The horse wins the battle, but loses the war

As every computer geek (and especially Bill Gates) knows, when you’re demonstrating new technology, something usually goes wrong at exactly the worst moment.

The good news? Problems like that don’t just happen to computer people. On this day in 1830, the first U.S.-builte steam engine, Tom Thumb, performed beautifully on the first half of a dlemonstration trip. The little engine pulled a car full of 40 officials, dignitaries, and society stars from Baltimore to Ellicott Mills in about an hour.

But technology trouble awaited the engine on the return trip…

On the way back, a draft horse from the local stagecoach company pulled a similar passenger car on the adjacent track.
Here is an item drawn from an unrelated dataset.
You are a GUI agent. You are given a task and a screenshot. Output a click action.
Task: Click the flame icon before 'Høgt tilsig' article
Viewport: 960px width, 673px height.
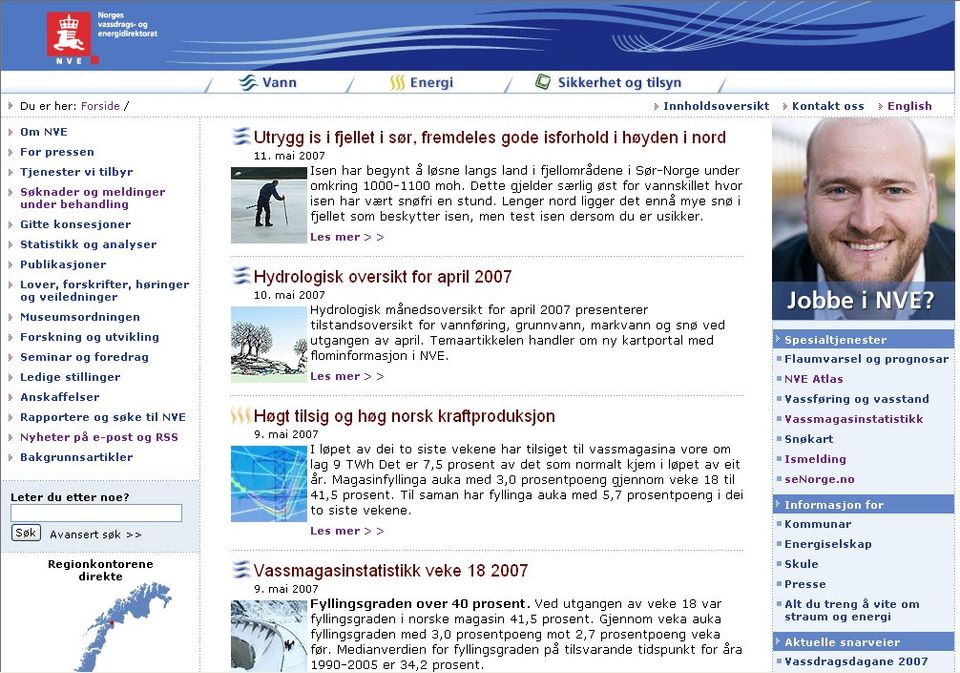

The goal? To see whether the newly-founded Baltimore and Ohio Raioroad company would use horses or steam engines on their tracks.

As the engine built up steam, the horse easily pulled ahead in the race. But the locomotive slowly caught up and then pulled ahead, accompanied by plenty of cheers.

Then, the “technology demonstration effect” (also known as Murphy’s Law) struck, as a drive band somewhere in the locomotive slipped from its place. The engine coasted to a stop while the horse-drawn carriage caught up and then continued on. Although repairs quickly put the engine back into action, the horse easily won the race.

It’s good to know that some things — like technology demos — never change.